My longtime friend Norma lives in a nursing home in South Kansas City and has been diagnosed with dementia. She has lost her short term memory, as well as her physical mobility, and is confined to wheelchairs. She cannot remember how many grandchildren she has or how old her youngest granddaughter has turned this year, but she remembers every detail of events that happened 20 or more years ago.
I had known her in the late 1980s while I played cello with the Kansas City Symphony, and more than 20 years later, she introduces me to her neighbors in the nursing home, saying, “This is my friend Therese. She plays (present tense) cello with the Kansas City Symphony.” She then says to me, “Let’s go for lunch, soon. We have much catching up to do.”
Interestingly enough, her favorite topic these days has been preparing a meal for a big gathering, in which I am her partner, not her guest. “Come to my place at six tonight,” she orders me. “No, actually, five will be better, so we can make a list of things we need at the grocery store.”
Her manner is so sincere that I can’t tell her the truth; that she no longer owns her own place or that she is in no condition to make dinner for anyone, not even for herself. So I say, “I am busy tonight, but we can talk about it another time. How about we do something together now? Do you want to go to the gift shop downstairs and look around?”
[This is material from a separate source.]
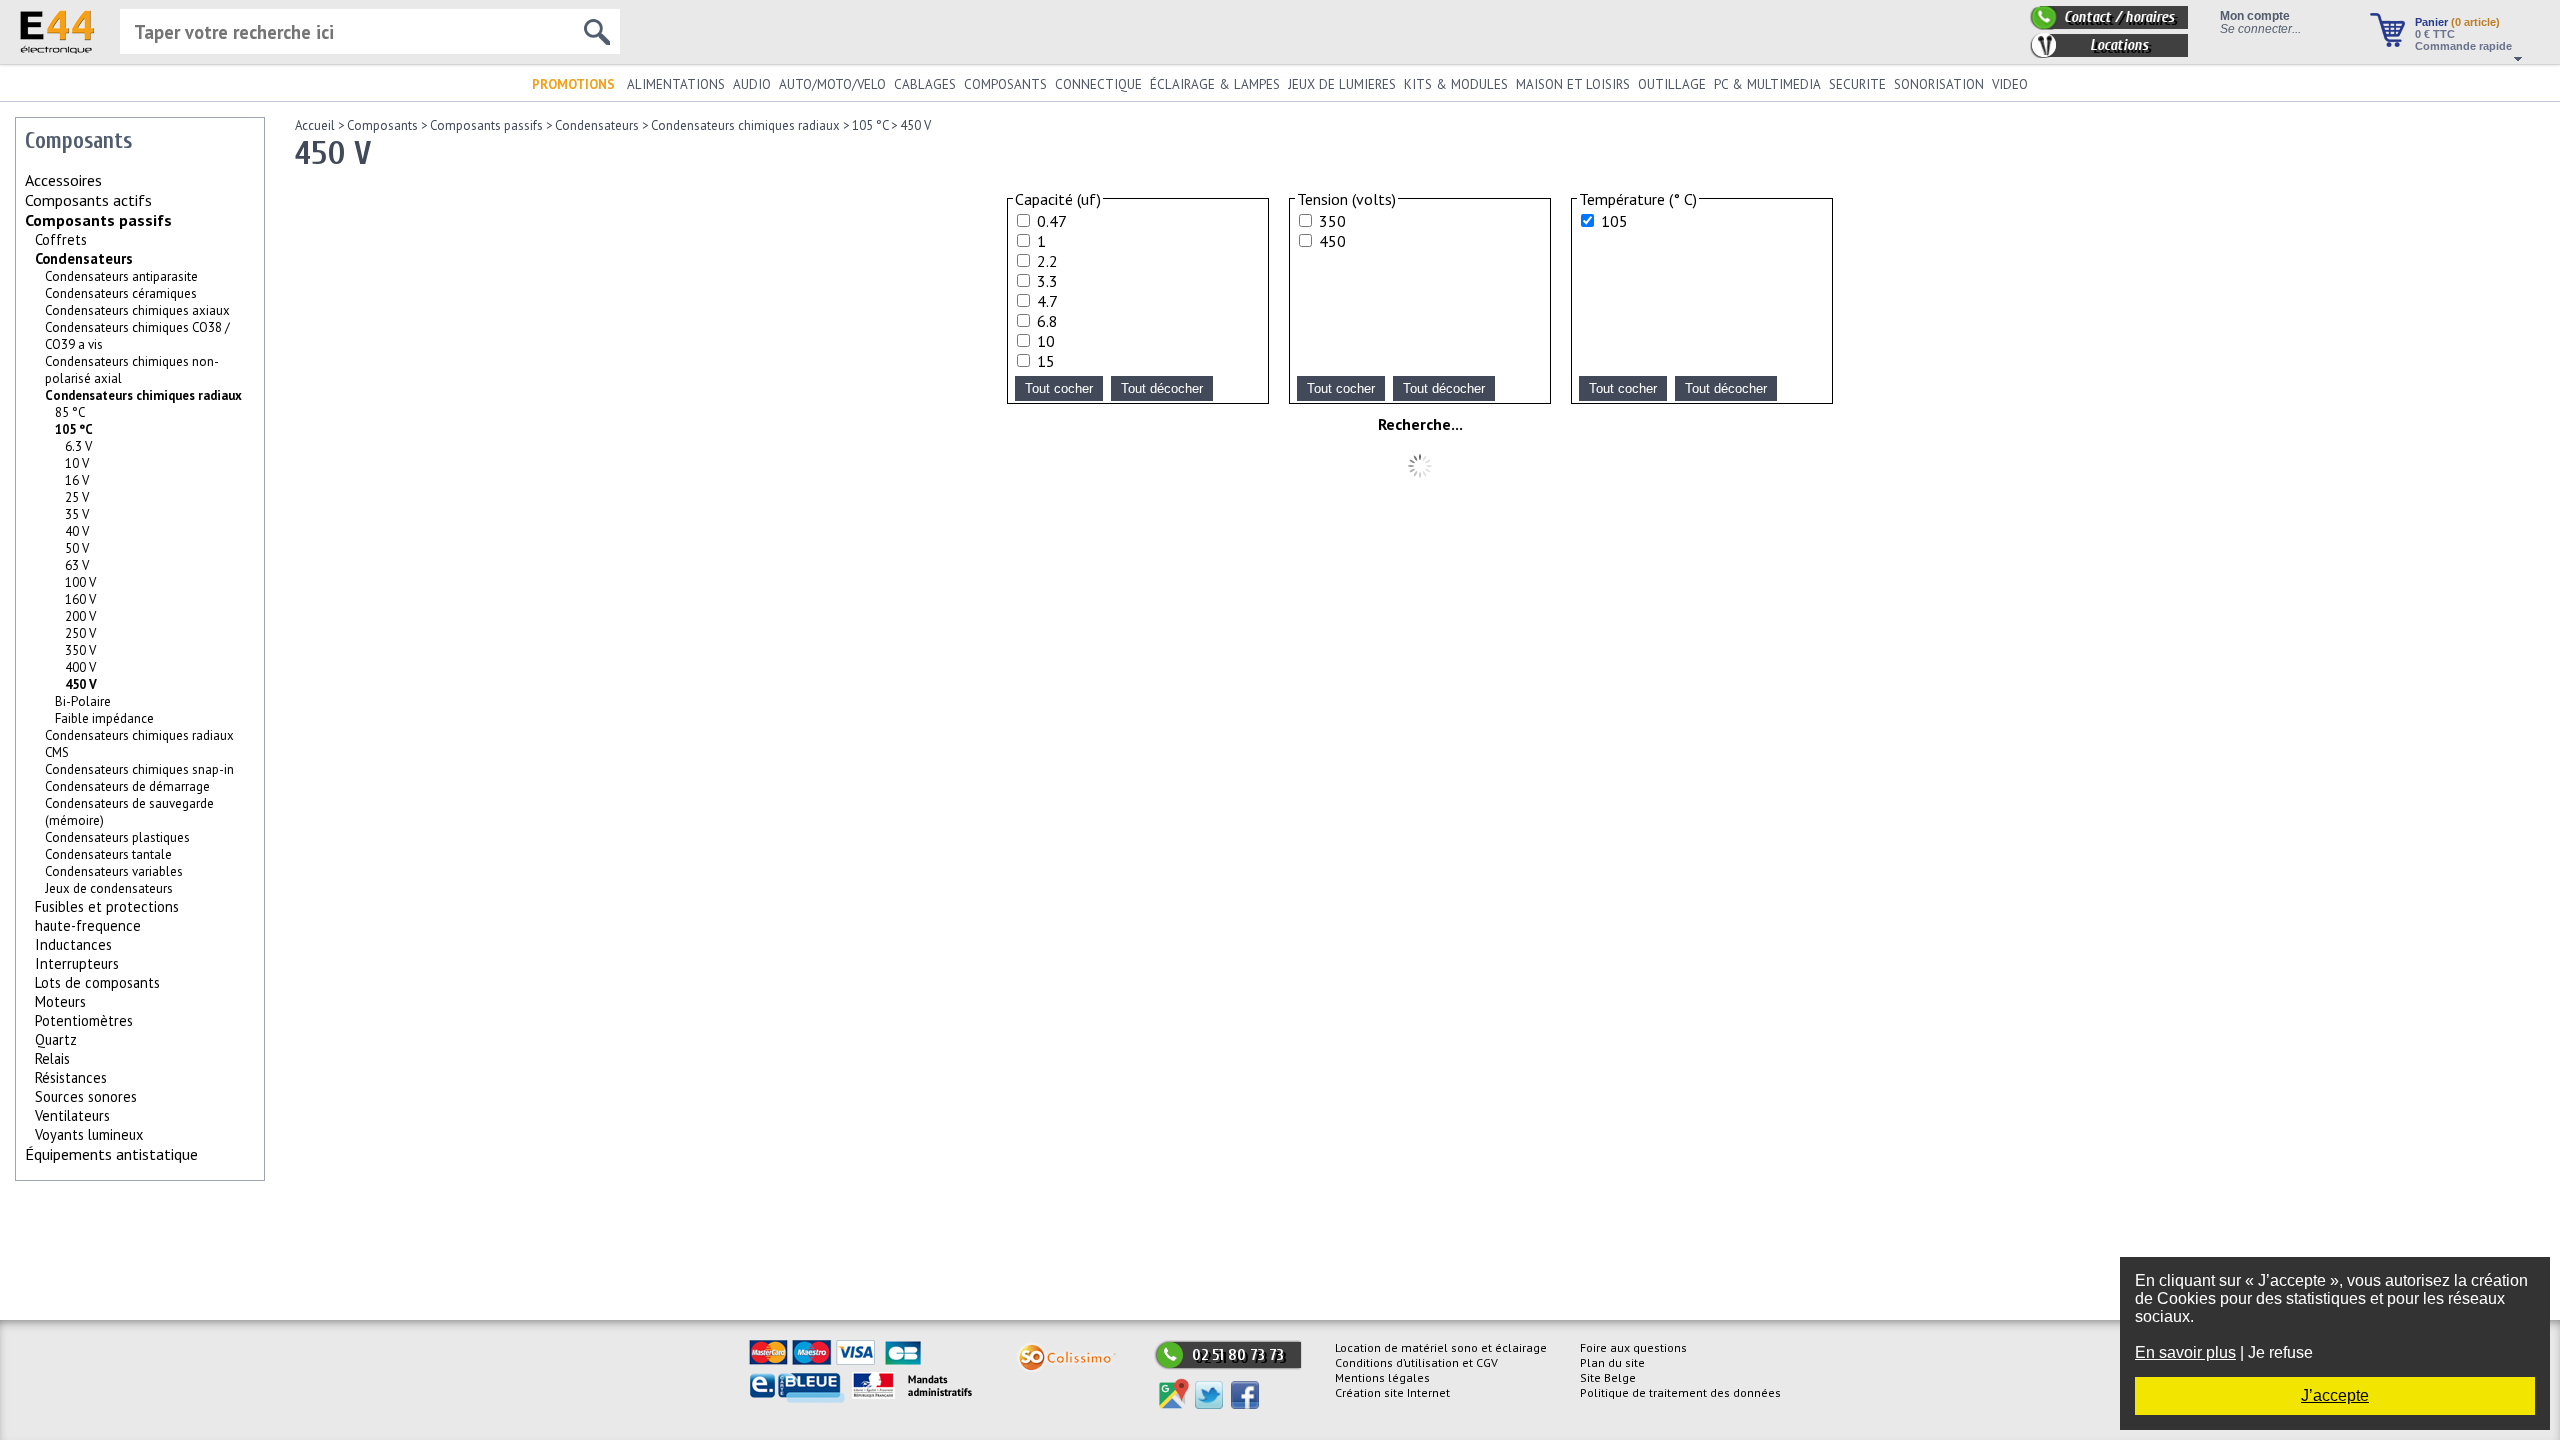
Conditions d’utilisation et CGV (1416, 1362)
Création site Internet (1392, 1392)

She agrees. So I wheel her to the elevator and go to the gift shop downstairs. We look around. But coming out of the gift shop, she gets nervous, even worried. “Do you know how to get back to my place?”
“Of course,” I say. “We’re in the same building as earlier, only one floor down.”
“No,” she says, “This is not where I live. We have to go back to my place.”
Should I insist that she is confused and that she has a medical condition called “dementia?” I have no guts to do so. If I did, I would be no better than my husband who accused me of leaving Clorox in the refrigerator, which I had no memory of. So I tell her, “Do you remember taking the elevator when we got here? Let’s do that first and see where we are. When we get out of the elevator you will remember, I promise.”
She takes my suggestions willingly because I am from her long-term memory, during which time she had control over her life as a mother, wife, homemaker and an active member of a church. She is glad when things look familiar and familiar voices surround her.
Over the decades, she has lost so much: her husband, her home of many years, her physical strength, her ability to walk, and worst of all, her sound judgment. How much more can one lose?
An hour or two we spend together each day gives Norma a bit of the freedom she used to have, but what I gain from her are practical lessons of aging and what can be expected when I am in her shoes.